• Exercise: Format the part of the listing that opens with the line containing "This screenshot has height=237, width=464." and runs through the end of the listing as a JSON list of strings, one per line with blank lines omitted, and leave the pictures out.

══════════════════════════════

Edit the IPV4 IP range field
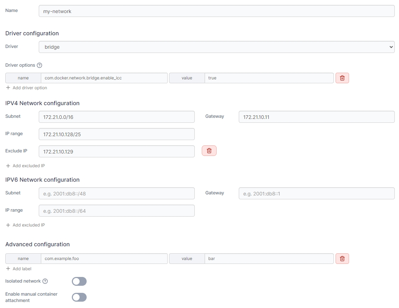 [117, 134]
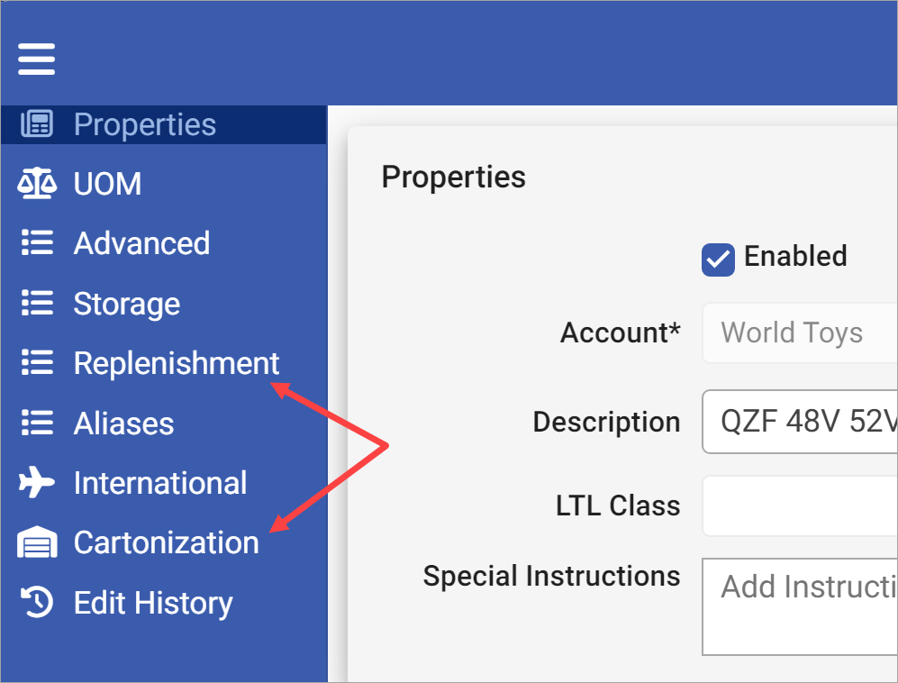The height and width of the screenshot is (683, 898).
Task: Click the International airplane icon
Action: coord(36,483)
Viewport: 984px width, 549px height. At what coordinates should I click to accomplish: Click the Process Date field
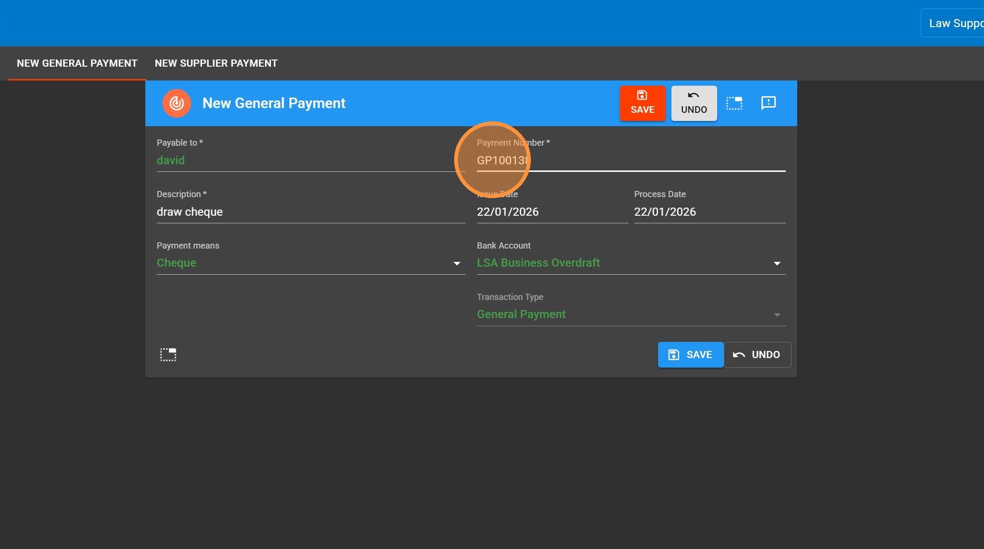(x=709, y=212)
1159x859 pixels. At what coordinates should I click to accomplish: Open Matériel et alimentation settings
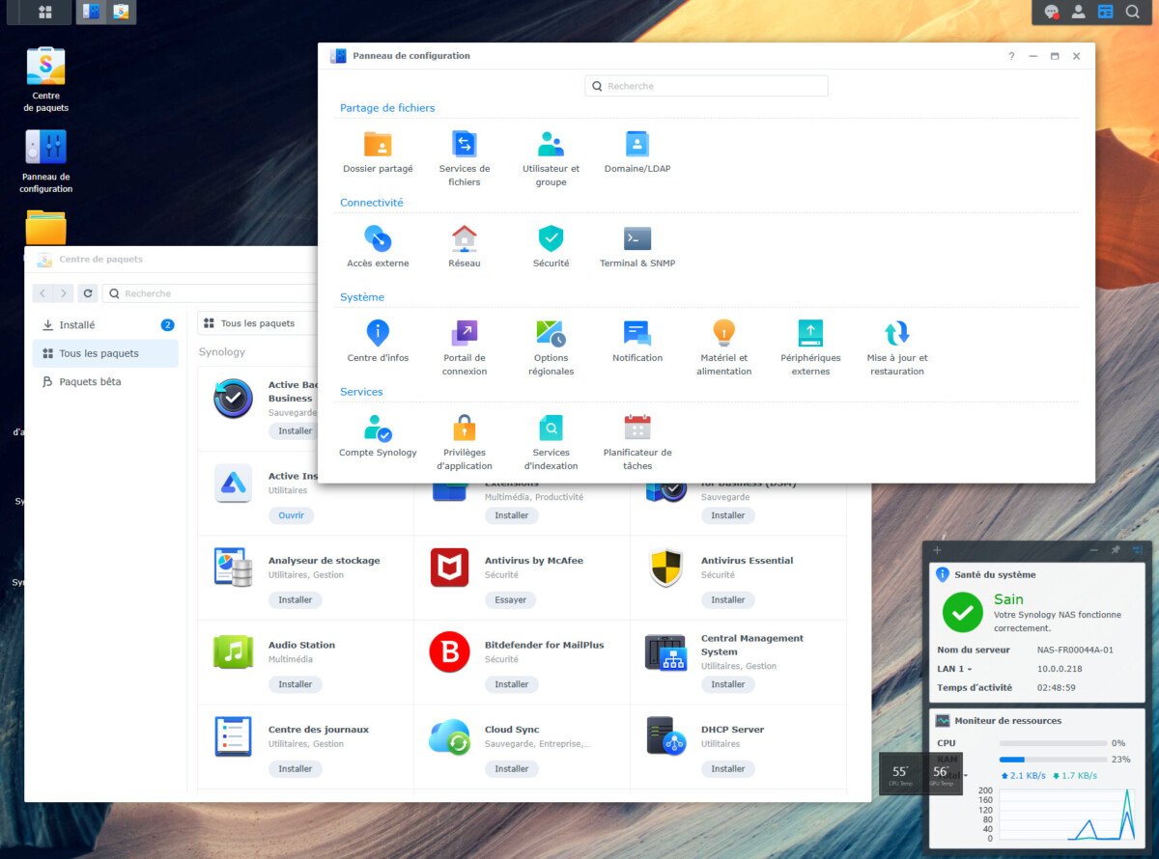[x=723, y=333]
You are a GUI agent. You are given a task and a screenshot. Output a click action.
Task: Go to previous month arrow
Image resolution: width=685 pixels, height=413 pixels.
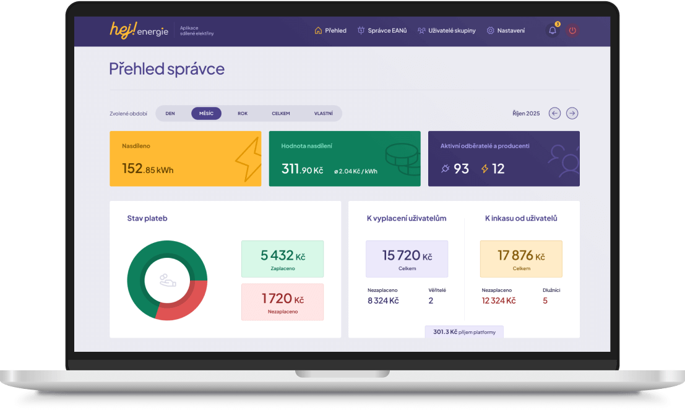point(555,113)
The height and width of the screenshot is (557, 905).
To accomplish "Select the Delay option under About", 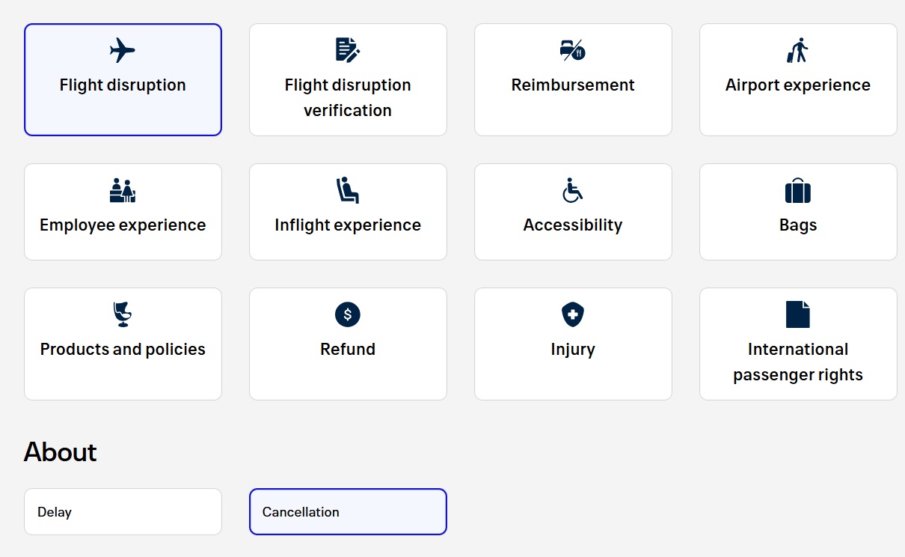I will 123,512.
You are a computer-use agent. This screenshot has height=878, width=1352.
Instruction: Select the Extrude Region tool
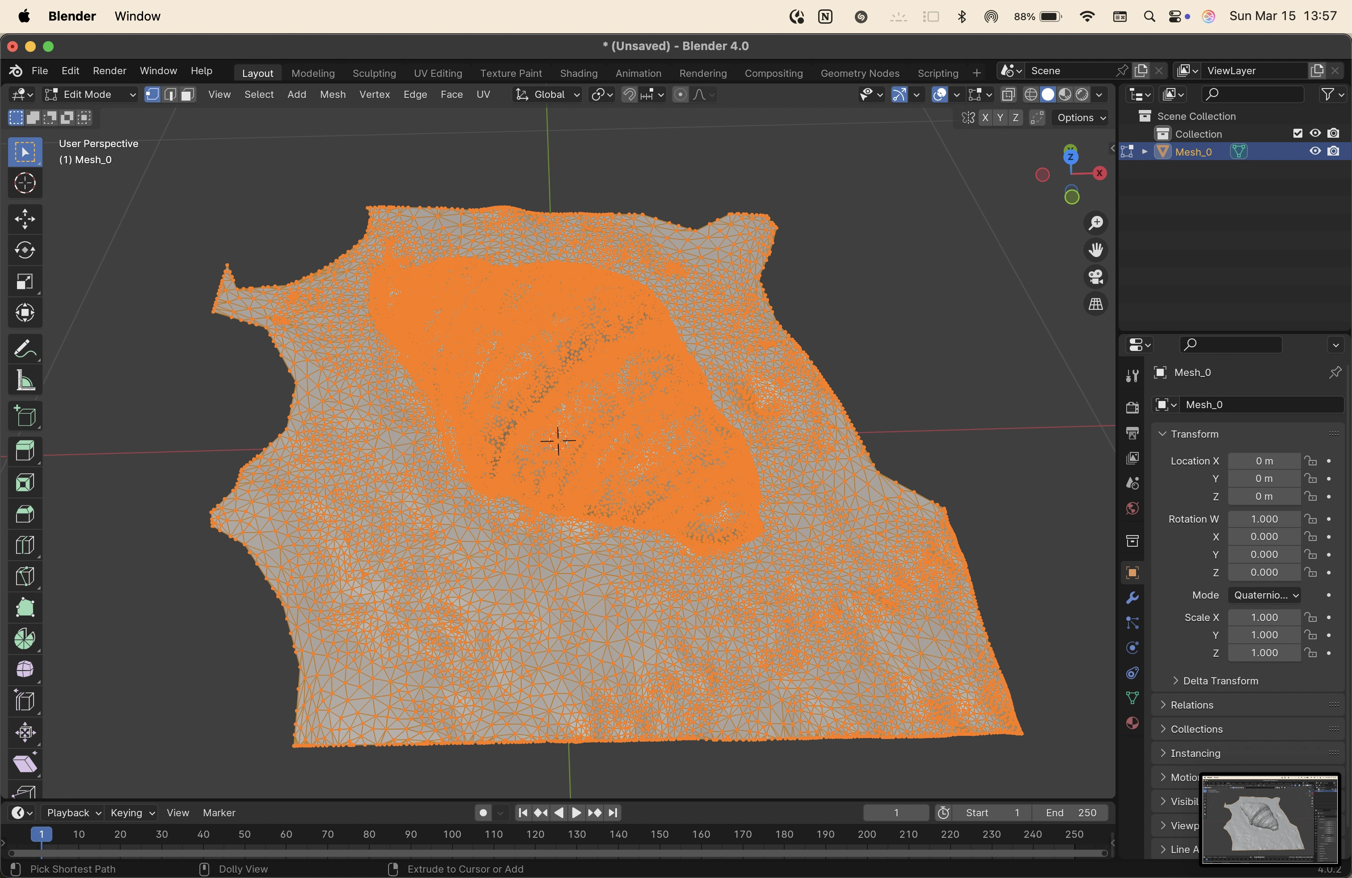pyautogui.click(x=24, y=451)
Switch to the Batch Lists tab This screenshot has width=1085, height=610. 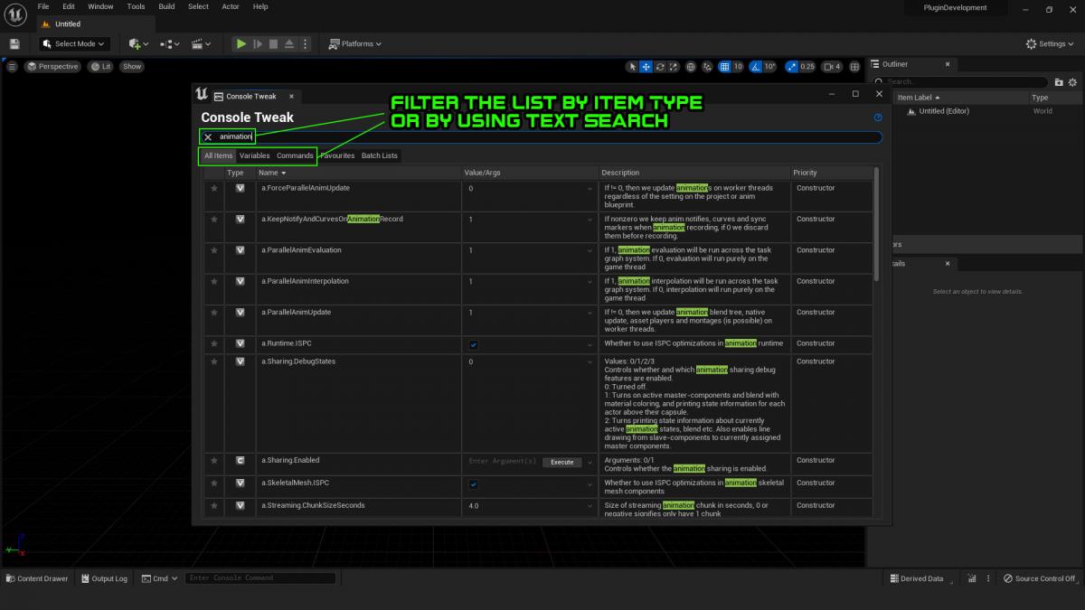pyautogui.click(x=379, y=155)
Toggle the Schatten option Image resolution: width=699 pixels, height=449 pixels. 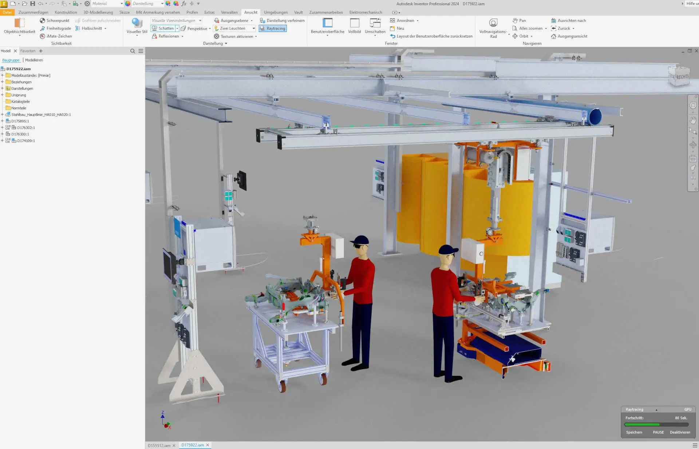pyautogui.click(x=163, y=28)
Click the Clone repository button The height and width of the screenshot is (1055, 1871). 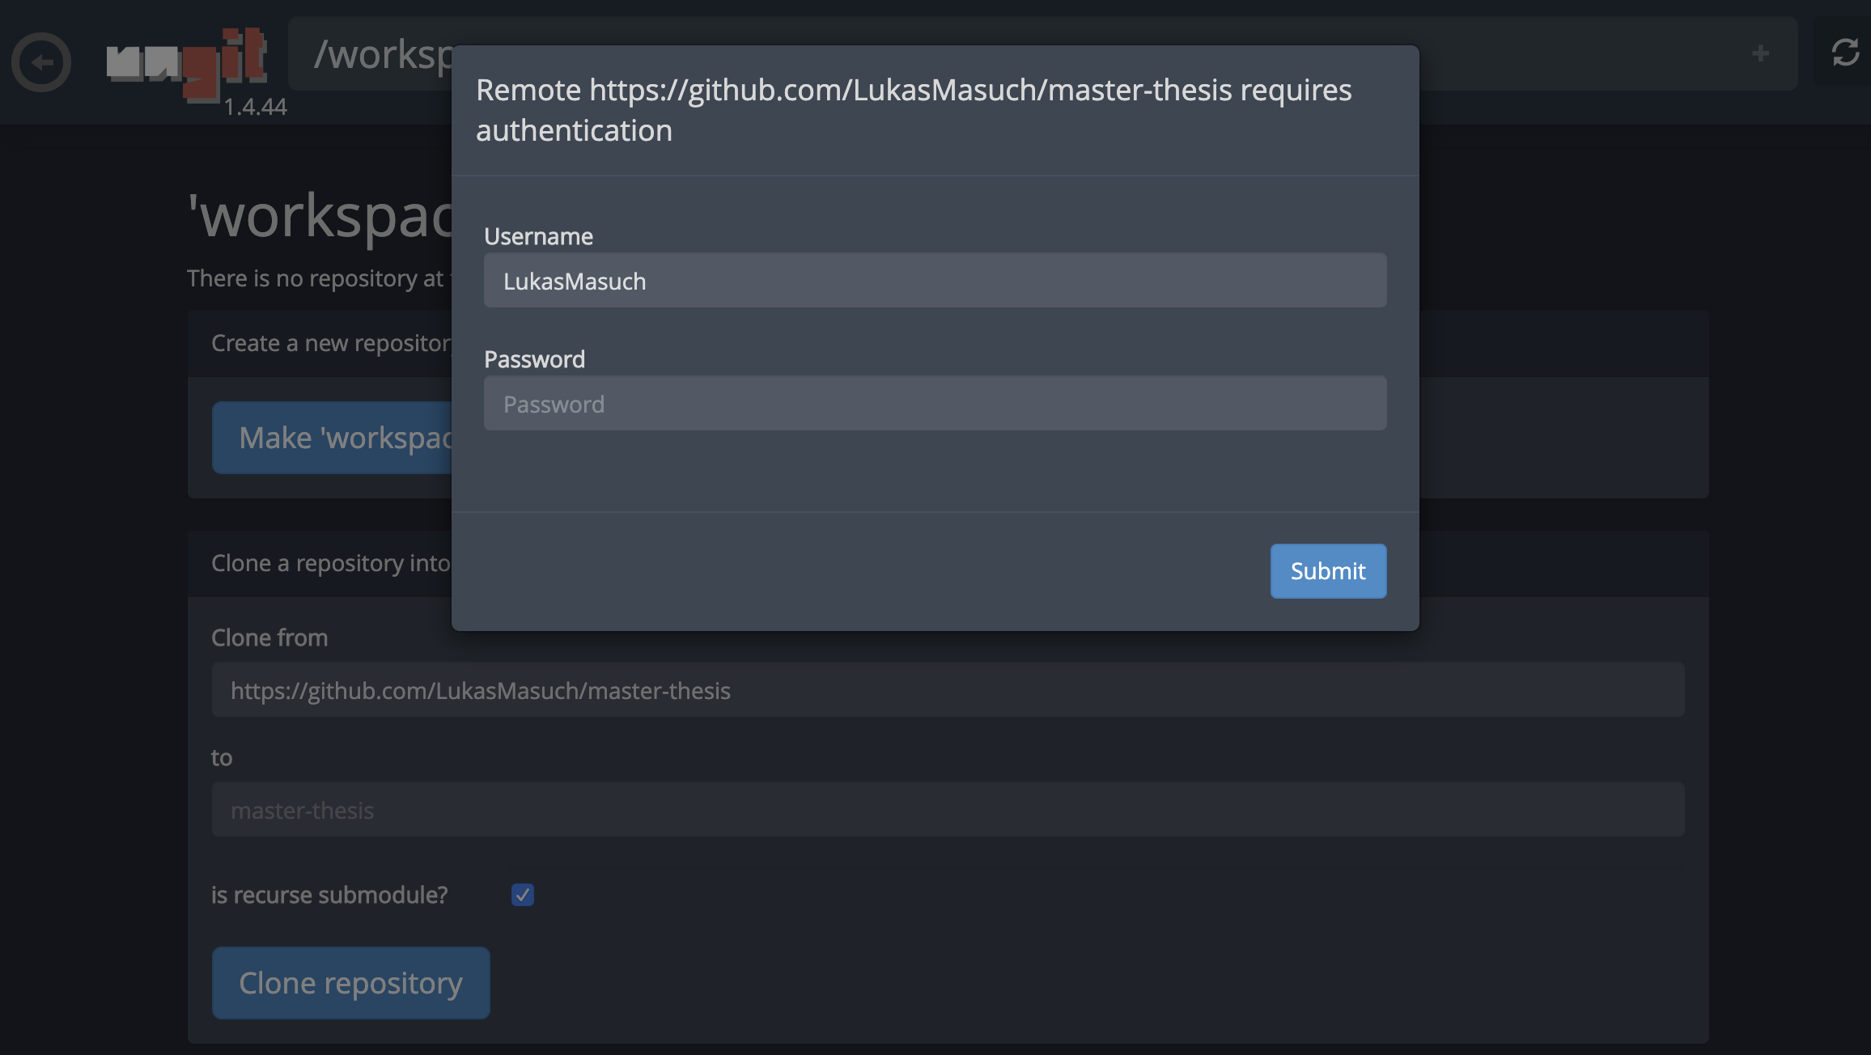(x=350, y=983)
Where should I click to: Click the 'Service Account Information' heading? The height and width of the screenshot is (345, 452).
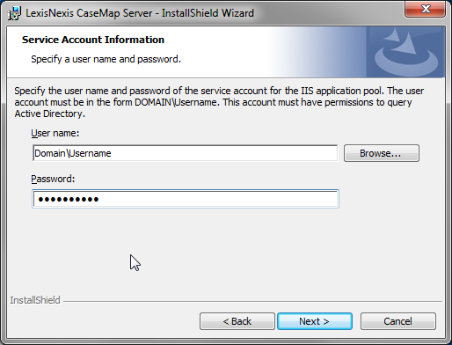pos(93,40)
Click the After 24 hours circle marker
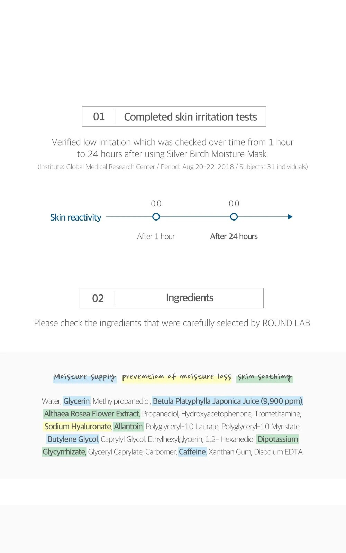346x553 pixels. 234,217
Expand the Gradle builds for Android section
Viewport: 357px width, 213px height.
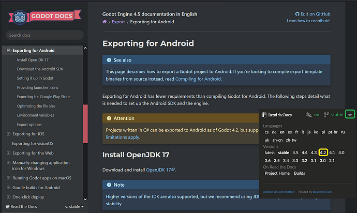tap(8, 188)
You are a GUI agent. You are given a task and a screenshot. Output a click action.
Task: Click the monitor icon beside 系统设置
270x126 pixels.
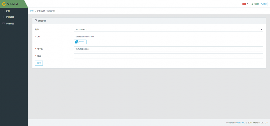(x=4, y=23)
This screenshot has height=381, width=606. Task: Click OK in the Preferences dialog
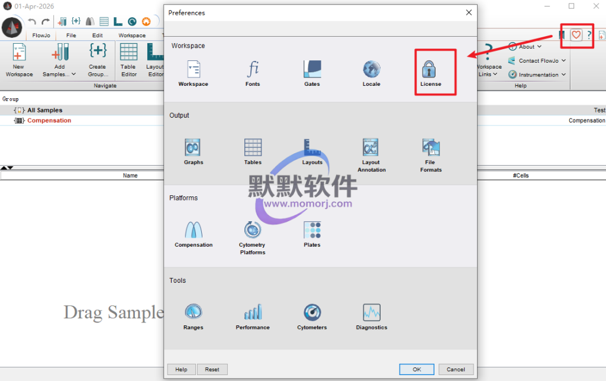coord(417,369)
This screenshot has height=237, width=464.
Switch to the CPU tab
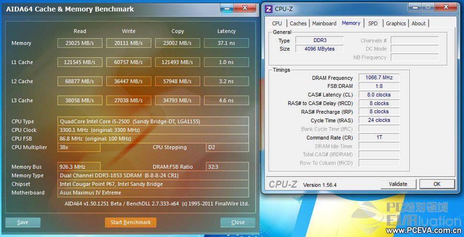[x=277, y=23]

══════════════════════════════

• Solution for this exercise:
[
  "This screenshot has height=237, width=464.",
  "Switch to the CPU tab",
  "[x=277, y=23]"
]